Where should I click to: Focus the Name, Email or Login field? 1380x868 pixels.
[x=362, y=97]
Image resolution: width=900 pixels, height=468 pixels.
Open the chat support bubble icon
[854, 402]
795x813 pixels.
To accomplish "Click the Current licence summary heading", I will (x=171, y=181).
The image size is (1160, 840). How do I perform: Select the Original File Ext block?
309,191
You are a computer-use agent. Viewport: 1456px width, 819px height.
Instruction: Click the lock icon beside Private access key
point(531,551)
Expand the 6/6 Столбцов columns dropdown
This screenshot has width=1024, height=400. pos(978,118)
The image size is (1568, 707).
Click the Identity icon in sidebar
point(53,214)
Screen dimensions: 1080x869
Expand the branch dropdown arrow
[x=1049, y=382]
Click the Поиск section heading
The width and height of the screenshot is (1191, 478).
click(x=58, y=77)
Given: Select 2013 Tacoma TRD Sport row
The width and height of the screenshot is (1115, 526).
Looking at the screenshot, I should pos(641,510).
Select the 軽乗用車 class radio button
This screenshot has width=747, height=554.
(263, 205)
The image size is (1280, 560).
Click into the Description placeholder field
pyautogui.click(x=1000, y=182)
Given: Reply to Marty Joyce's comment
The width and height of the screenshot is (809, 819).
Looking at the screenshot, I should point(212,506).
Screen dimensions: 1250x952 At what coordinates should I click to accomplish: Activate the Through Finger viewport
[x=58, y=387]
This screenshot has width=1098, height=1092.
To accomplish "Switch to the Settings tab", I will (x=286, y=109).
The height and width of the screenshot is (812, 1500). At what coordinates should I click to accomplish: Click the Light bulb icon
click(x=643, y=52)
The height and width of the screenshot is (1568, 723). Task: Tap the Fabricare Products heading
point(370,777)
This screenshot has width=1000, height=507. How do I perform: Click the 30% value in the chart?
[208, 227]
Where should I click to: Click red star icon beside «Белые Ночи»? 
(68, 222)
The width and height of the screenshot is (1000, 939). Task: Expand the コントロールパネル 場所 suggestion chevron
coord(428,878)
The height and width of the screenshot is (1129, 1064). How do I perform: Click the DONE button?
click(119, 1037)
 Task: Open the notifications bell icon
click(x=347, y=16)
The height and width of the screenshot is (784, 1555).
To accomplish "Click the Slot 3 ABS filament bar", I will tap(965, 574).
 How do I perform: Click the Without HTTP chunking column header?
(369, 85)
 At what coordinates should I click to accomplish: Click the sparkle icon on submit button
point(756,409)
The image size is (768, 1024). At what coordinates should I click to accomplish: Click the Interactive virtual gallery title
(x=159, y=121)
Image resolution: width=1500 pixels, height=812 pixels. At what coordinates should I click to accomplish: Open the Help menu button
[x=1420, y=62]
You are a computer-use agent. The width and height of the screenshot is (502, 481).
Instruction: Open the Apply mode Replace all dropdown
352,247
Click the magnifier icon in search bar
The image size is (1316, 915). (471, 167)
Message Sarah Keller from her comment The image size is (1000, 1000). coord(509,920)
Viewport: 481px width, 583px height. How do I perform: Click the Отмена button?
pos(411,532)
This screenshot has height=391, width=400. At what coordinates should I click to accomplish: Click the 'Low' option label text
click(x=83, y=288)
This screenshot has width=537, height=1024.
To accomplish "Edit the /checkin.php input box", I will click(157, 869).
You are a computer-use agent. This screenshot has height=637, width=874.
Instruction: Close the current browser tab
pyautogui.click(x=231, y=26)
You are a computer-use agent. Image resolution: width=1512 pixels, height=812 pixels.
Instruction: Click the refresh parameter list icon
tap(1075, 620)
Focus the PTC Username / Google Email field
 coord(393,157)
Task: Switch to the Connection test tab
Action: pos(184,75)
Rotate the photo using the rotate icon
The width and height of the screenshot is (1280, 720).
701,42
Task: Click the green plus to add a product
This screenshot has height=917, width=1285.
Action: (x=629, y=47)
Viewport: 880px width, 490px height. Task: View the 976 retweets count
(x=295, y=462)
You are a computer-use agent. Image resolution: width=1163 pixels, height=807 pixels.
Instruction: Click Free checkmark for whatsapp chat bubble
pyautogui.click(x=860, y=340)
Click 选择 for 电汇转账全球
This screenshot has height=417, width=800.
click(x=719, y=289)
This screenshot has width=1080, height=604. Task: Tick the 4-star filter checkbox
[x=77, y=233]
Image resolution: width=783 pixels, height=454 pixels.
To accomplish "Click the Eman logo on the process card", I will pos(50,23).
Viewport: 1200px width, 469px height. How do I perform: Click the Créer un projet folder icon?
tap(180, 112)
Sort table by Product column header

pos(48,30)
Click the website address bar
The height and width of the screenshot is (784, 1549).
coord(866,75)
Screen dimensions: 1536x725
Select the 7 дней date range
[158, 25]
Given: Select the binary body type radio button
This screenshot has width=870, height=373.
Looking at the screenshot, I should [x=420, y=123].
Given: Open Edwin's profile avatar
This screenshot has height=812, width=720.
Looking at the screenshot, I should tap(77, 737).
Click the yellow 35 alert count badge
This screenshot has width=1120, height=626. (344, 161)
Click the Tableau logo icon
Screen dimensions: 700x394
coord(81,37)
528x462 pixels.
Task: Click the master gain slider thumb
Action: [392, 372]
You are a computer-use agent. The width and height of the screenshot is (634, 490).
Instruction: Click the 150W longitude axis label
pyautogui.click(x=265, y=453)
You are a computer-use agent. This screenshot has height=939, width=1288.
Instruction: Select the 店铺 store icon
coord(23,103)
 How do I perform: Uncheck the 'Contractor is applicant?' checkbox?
+++
▸ WHAT YOU ARE ASKED TO DO
Would you output the full listing exactly as it stands?

▸ RESULT
Where should I click to: Focus the Name, Email or Login field? 1380x868 pixels.
[x=362, y=97]
Image resolution: width=900 pixels, height=468 pixels.
Open the chat support bubble icon
[854, 402]
795x813 pixels.
To accomplish "Click the Current licence summary heading", I will (x=171, y=181).
The image size is (1160, 840). How do I perform: Select the Original File Ext block?
309,191
You are a computer-use agent. Viewport: 1456px width, 819px height.
Instruction: Click the lock icon beside Private access key
point(531,551)
Expand the 6/6 Столбцов columns dropdown
This screenshot has width=1024, height=400. pos(978,118)
The image size is (1568, 707).
Click the Identity icon in sidebar
point(53,214)
Screen dimensions: 1080x869
Expand the branch dropdown arrow
[x=1049, y=382]
Click the Поиск section heading
The width and height of the screenshot is (1191, 478).
click(x=58, y=77)
Given: Select 2013 Tacoma TRD Sport row
The width and height of the screenshot is (1115, 526).
Looking at the screenshot, I should pos(641,510).
Select the 軽乗用車 class radio button
This screenshot has width=747, height=554.
(263, 205)
The image size is (1280, 560).
Click into the Description placeholder field
pyautogui.click(x=1000, y=182)
Given: Reply to Marty Joyce's comment
The width and height of the screenshot is (809, 819).
Looking at the screenshot, I should point(212,506).
Screen dimensions: 1250x952 At what coordinates should I click to accomplish: Activate the Through Finger viewport
[x=58, y=387]
This screenshot has width=1098, height=1092.
To accomplish "Switch to the Settings tab", I will (x=286, y=109).
The height and width of the screenshot is (812, 1500). At what coordinates should I click to accomplish: Click the Light bulb icon
click(x=643, y=52)
The height and width of the screenshot is (1568, 723). Task: Tap the Fabricare Products heading
point(370,777)
This screenshot has width=1000, height=507. How do I perform: Click the 30% value in the chart?
[208, 227]
Where should I click to: Click red star icon beside «Белые Ночи»? 
(68, 222)
The width and height of the screenshot is (1000, 939). Task: Expand the コントロールパネル 場所 suggestion chevron
coord(428,878)
The height and width of the screenshot is (1129, 1064). How do I perform: Click the DONE button?
click(119, 1037)
 Task: Open the notifications bell icon
click(x=347, y=16)
The height and width of the screenshot is (784, 1555).
To accomplish "Click the Slot 3 ABS filament bar", I will tap(965, 574).
 How do I perform: Click the Without HTTP chunking column header?
(369, 85)
 At what coordinates should I click to accomplish: Click the sparkle icon on submit button
point(756,409)
The image size is (768, 1024). At what coordinates should I click to accomplish: Click the Interactive virtual gallery title
(x=159, y=121)
Image resolution: width=1500 pixels, height=812 pixels. At what coordinates should I click to accomplish: Open the Help menu button
[x=1420, y=62]
You are a computer-use agent. The width and height of the screenshot is (502, 481).
Instruction: Open the Apply mode Replace all dropdown
352,247
Click the magnifier icon in search bar
The image size is (1316, 915). (471, 167)
Message Sarah Keller from her comment The image size is (1000, 1000). coord(509,920)
Viewport: 481px width, 583px height. How do I perform: Click the Отмена button?
pos(411,532)
This screenshot has height=391, width=400. At what coordinates should I click to accomplish: Click the 'Low' option label text
click(x=83, y=288)
This screenshot has width=537, height=1024.
To accomplish "Edit the /checkin.php input box", I will click(157, 869).
You are a computer-use agent. This screenshot has height=637, width=874.
Instruction: Close the current browser tab
pyautogui.click(x=231, y=26)
You are a computer-use agent. Image resolution: width=1512 pixels, height=812 pixels.
Instruction: Click the refresh parameter list icon
tap(1075, 620)
Focus the PTC Username / Google Email field
 coord(393,157)
Task: Switch to the Connection test tab
Action: pos(184,75)
Rotate the photo using the rotate icon
The width and height of the screenshot is (1280, 720).
701,42
Task: Click the green plus to add a product
This screenshot has height=917, width=1285.
Action: (x=629, y=47)
Viewport: 880px width, 490px height. Task: View the 976 retweets count
(x=295, y=462)
You are a computer-use agent. Image resolution: width=1163 pixels, height=807 pixels.
Instruction: Click Free checkmark for whatsapp chat bubble
pyautogui.click(x=860, y=340)
Click 选择 for 电汇转账全球
This screenshot has height=417, width=800.
click(x=719, y=289)
This screenshot has width=1080, height=604. Task: Tick the 4-star filter checkbox
[x=77, y=233]
Image resolution: width=783 pixels, height=454 pixels.
To accomplish "Click the Eman logo on the process card", I will pos(50,23).
Viewport: 1200px width, 469px height. How do I perform: Click the Créer un projet folder icon?
tap(180, 112)
Sort table by Product column header

pos(48,30)
Click the website address bar
The height and width of the screenshot is (784, 1549).
coord(866,75)
Screen dimensions: 1536x725
Select the 7 дней date range
[158, 25]
Given: Select the binary body type radio button
This screenshot has width=870, height=373.
Looking at the screenshot, I should [x=420, y=123].
Given: Open Edwin's profile avatar
This screenshot has height=812, width=720.
Looking at the screenshot, I should tap(77, 737).
Click the yellow 35 alert count badge
This screenshot has width=1120, height=626. (344, 161)
Click the Tableau logo icon
Screen dimensions: 700x394
coord(81,37)
528x462 pixels.
Task: Click the master gain slider thumb
Action: [392, 372]
You are a computer-use agent. The width and height of the screenshot is (634, 490).
Instruction: Click the 150W longitude axis label
pyautogui.click(x=265, y=453)
You are a computer-use agent. This screenshot has height=939, width=1288.
Instruction: Select the 店铺 store icon
coord(23,103)
 How do I perform: Uncheck the 'Contractor is applicant?' checkbox?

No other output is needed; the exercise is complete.